Investing in Advanced Pollution Control Technology
PSEG Fossil is investing $1.5 billion to retrofit three of its coal plants with advanced pollution control equipment that will drastically reduce, by 80 to 90 percent or more, emissions of mercury, particulates, sulfur oxides (SO2) and nitrogen oxides (NOx) – substances that cause smog, acid rain and contribute to human health problems.
Two coal units at PSEG Fossil’s Mercer Generating Station were connected to baghouses, state-of-the-art pollution control devices that significantly reduce particulate matter emissions, and in combination with activated carbon injection, also achieve significant reductions in mercury emissions. The baghouses going in service completed the second phase of a three-part, $565 million program to install the best available pollution control technologies at the Hamilton, N.J., plant. In the first phase, we installed NOx emission controls and other upgrades. The third phase, scheduled for 2010, will include installing the nation’s most effective dry scrubber to limit sulfur emissions.
Finally, a new baghouse installed in 2007 on the Bridgeport Harbor Generating Station has reduced mercury emission by 90 percent and particulate matter emissions by an additional 75 percent from the reduction already achieved by the existing electrostatic precipitator. Bridgeport Harbor’s baghouse fulfills a commitment that PSEG made after it purchased the plant in 2002. PSEG worked with stakeholders including Connecticut legislators and environmental advocates to pass the nation’s first law regulating mercury emissions from coal power plants. PSEG has continued to push for congressional action to impose a similarly stringent cap on mercury emissions across the country.
Similar to the project at Mercer, air pollution control equipment will be installed in 2010 on our Hudson Generating Station coal burning unit to significantly reduce NOx, mercury, particulate, and sulfur emissions.
When the projects are completed in 2009, PSEG Fossil’s New Jersey coal plants will be among the nation’s cleanest. Of the nation’s 400 coal plants, Hudson and Mercer will be among the 30 plants with the lowest SO2 emissions, based on 2006 data. They will rank in the top 15 for lowest mercury emissions and in the top ten for lowest NOx emissions.
PSEG has partnered with CSX, a leading rail transportation company, to replace three diesel locomotives with ultra-clean, multi-engine generator-sets. Among the first to comply with EPA Tier 4 locomotive standards for particulate matter, they reduce nitrogen oxides by 80 percent, particulate matter emissions by 95 percent, and CO2 by up to 50 percent.

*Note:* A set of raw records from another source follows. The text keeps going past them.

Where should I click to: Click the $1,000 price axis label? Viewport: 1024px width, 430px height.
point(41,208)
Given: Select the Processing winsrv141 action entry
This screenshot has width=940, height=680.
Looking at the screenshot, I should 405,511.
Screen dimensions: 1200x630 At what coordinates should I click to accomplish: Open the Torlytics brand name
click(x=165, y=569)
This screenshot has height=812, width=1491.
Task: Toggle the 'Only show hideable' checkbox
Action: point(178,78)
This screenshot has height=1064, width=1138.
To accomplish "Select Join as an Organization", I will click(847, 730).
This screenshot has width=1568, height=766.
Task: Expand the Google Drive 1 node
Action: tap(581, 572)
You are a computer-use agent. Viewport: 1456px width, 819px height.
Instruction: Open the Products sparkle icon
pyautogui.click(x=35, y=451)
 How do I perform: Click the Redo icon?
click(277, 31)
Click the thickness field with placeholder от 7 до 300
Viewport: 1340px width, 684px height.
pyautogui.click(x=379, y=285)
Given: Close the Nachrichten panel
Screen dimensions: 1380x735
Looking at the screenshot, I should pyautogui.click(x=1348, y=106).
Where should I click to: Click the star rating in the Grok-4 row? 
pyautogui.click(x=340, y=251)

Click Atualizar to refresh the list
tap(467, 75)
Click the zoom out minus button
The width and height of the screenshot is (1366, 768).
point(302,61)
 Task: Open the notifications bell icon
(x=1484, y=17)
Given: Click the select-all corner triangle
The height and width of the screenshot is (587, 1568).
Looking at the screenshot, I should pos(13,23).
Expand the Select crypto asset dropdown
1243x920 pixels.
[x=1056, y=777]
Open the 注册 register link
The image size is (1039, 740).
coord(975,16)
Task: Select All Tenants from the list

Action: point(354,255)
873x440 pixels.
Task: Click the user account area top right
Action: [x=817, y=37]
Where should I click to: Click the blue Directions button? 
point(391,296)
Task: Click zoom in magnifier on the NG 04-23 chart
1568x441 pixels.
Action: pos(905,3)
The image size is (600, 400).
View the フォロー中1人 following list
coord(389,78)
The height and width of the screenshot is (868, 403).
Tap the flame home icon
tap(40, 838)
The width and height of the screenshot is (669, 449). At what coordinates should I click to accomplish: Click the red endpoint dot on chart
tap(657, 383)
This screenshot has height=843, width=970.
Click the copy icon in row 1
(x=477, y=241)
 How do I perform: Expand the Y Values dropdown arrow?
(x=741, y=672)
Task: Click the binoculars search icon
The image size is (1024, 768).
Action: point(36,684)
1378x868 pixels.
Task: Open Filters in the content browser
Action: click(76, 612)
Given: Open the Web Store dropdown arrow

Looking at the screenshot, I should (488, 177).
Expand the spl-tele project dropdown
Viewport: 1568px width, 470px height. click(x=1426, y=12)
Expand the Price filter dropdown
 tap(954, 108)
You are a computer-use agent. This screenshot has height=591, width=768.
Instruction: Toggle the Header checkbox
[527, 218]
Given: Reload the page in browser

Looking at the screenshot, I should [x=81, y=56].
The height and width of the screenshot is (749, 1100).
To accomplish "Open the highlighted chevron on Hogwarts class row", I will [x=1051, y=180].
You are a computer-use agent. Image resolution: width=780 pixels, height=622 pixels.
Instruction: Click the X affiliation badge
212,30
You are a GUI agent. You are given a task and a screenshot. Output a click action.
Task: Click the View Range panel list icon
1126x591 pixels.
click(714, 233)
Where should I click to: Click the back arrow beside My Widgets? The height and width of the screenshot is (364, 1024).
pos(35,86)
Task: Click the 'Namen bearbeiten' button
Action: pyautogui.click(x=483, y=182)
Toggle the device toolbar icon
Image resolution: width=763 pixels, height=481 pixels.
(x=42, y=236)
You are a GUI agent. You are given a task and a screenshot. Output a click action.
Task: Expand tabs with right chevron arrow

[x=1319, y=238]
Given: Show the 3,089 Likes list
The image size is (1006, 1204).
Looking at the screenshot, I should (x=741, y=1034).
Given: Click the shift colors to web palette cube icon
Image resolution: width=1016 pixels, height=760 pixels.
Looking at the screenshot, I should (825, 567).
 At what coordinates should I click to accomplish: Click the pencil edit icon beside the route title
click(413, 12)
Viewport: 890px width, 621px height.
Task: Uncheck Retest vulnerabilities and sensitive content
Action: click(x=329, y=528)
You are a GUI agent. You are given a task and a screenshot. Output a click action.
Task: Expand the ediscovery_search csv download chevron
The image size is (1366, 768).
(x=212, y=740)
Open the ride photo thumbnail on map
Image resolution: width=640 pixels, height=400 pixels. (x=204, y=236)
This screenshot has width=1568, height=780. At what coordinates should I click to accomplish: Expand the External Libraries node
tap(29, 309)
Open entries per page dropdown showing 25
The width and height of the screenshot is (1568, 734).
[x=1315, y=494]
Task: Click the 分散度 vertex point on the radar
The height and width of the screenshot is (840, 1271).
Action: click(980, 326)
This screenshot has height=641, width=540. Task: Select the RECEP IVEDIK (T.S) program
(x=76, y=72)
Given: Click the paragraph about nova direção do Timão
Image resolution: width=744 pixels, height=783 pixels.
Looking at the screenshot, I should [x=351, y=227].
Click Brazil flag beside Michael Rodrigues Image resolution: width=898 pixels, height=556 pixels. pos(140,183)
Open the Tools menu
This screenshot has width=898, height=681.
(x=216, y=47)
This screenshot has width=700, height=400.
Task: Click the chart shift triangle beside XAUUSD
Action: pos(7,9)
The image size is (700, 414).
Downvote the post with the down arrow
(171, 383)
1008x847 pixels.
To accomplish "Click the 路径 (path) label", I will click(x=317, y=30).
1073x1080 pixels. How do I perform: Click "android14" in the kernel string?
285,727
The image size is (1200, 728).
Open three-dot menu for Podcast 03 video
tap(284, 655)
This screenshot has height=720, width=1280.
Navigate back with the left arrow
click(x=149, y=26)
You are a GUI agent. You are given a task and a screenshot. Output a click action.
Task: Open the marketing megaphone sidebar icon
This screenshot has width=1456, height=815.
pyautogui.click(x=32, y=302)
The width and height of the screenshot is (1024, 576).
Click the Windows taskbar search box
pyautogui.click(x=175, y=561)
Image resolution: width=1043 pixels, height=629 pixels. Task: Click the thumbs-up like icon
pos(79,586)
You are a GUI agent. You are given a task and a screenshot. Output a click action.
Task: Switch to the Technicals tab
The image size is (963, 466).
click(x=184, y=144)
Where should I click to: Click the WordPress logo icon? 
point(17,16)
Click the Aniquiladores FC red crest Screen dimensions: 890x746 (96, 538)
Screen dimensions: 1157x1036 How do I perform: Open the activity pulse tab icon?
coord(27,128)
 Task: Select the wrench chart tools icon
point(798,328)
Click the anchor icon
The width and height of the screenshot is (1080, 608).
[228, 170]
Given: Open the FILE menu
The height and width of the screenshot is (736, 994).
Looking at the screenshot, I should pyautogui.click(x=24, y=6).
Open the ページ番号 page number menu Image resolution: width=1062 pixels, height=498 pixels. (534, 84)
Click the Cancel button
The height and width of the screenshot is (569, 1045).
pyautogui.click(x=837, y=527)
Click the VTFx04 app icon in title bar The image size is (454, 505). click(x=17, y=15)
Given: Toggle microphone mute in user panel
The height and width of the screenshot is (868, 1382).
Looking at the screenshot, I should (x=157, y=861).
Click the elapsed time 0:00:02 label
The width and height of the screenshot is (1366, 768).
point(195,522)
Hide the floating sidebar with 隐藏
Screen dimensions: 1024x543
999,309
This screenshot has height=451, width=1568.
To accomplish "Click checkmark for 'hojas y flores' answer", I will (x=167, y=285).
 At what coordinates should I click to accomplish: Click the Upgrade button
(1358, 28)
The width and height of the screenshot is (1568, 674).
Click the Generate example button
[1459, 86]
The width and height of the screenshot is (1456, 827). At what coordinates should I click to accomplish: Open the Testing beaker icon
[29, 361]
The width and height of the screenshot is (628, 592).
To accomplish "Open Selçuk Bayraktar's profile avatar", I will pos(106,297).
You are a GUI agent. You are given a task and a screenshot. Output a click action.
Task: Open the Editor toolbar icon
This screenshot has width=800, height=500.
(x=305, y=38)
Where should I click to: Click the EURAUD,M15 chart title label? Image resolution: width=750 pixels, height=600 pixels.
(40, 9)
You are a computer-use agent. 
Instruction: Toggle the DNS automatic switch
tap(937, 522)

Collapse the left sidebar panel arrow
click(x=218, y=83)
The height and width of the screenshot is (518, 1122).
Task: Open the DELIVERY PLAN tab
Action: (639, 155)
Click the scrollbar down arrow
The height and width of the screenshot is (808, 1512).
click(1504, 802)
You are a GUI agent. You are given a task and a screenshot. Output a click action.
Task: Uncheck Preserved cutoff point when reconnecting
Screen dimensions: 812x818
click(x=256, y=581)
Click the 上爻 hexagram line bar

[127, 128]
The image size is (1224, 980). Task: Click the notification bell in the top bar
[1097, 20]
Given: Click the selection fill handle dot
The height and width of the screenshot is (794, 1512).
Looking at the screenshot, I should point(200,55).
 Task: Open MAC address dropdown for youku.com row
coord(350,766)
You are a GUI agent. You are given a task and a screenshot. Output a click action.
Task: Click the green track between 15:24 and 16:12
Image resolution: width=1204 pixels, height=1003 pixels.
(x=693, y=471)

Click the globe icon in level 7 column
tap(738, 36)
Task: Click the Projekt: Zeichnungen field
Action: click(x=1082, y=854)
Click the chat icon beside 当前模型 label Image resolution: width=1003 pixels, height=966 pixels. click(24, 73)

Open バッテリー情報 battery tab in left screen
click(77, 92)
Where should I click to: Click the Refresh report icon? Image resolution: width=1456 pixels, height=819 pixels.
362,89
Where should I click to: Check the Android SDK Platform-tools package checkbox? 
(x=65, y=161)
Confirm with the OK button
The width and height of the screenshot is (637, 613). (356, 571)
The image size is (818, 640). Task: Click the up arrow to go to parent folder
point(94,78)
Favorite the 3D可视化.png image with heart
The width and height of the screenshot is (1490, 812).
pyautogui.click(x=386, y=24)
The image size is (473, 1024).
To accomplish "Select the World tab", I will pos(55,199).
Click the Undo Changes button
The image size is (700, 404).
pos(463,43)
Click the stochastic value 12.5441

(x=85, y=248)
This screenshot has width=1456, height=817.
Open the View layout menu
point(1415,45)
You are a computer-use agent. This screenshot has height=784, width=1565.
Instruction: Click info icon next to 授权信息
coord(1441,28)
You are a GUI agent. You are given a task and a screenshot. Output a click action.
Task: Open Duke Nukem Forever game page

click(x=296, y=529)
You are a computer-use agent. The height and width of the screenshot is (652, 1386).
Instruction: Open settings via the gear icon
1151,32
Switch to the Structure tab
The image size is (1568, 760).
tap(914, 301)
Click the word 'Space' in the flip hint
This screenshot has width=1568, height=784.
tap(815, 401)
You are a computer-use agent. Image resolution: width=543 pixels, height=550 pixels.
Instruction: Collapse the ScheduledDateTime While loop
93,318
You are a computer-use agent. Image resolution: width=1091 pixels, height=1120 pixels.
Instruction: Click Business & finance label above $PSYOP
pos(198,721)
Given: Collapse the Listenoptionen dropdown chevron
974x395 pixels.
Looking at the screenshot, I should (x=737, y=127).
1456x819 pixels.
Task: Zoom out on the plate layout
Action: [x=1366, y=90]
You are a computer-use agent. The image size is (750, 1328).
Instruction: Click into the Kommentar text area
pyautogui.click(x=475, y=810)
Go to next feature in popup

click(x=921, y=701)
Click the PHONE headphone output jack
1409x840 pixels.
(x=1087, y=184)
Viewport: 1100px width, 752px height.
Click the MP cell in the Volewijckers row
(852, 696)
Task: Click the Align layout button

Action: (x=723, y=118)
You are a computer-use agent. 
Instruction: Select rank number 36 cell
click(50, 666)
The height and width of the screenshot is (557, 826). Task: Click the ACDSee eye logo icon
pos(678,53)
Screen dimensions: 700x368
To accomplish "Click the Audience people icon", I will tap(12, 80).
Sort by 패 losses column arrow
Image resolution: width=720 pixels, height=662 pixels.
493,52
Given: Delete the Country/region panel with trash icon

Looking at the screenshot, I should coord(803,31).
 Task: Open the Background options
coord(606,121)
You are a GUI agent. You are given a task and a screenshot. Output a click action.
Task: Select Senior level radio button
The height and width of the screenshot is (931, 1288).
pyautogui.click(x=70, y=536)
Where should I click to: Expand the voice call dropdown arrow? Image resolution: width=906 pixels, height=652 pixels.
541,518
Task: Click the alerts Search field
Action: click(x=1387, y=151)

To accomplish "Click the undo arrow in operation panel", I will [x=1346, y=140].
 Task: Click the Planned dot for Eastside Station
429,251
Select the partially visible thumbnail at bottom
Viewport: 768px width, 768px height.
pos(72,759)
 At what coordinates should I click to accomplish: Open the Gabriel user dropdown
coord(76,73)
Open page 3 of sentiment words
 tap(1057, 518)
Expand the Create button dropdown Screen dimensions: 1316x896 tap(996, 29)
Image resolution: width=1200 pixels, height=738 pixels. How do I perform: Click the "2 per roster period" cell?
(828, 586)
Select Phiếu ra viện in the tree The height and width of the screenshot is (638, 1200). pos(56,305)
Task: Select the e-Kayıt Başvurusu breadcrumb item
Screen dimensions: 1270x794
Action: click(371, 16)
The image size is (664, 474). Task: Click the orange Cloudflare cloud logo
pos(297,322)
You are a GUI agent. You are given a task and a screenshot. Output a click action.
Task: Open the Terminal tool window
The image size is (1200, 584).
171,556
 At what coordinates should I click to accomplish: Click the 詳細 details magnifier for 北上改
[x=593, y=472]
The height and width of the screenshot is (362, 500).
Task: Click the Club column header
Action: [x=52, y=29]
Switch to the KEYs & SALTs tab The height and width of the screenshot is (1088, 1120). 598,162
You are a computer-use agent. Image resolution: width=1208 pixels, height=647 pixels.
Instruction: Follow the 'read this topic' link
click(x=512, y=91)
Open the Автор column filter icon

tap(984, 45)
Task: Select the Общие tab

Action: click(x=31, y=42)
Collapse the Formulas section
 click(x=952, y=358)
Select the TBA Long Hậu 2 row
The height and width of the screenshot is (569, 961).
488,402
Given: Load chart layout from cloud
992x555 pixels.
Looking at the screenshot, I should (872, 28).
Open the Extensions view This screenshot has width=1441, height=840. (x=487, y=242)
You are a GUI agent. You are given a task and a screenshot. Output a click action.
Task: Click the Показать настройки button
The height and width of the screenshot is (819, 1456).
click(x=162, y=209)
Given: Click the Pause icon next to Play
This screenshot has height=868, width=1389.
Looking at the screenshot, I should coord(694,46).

The new pollution control equipment at Mercer and Hudson Generating Stations will raise our cost of doing business by reducing energy output and increasing costs. The equipment uses tons of lime, activated carbon and ammonia, which have to be purchased and safely disposed of after use and are expected to cost around $30 million per year per plant.
The changes at Hudson and Mercer are in response to an Amended Consent Decree negotiated in 2002 with the NJ Department of Environmental Protection, US EPA, US Department of Justice and the NJ Department of Law and Public Safety.
Reducing Ozone-Causing Emissions
At the Essex and Burlington generating stations. PSEG Fossil has spent over $15 million installing high pressure water injection systems to reduce NOx emissions from 40 combustion turbine peaking units. The water injection systems will be used on high electric demand days to reduce NOx emissions from these units by 30 percent or more. High ozone days typically coincide with high electric demand days in the summer when high temperatures cause high electric demand and create the conditions that convert NOx to ground level ozone, which is a respiratory irritant. The reductions achieved on these units will help New Jersey reach the air quality standards for ozone.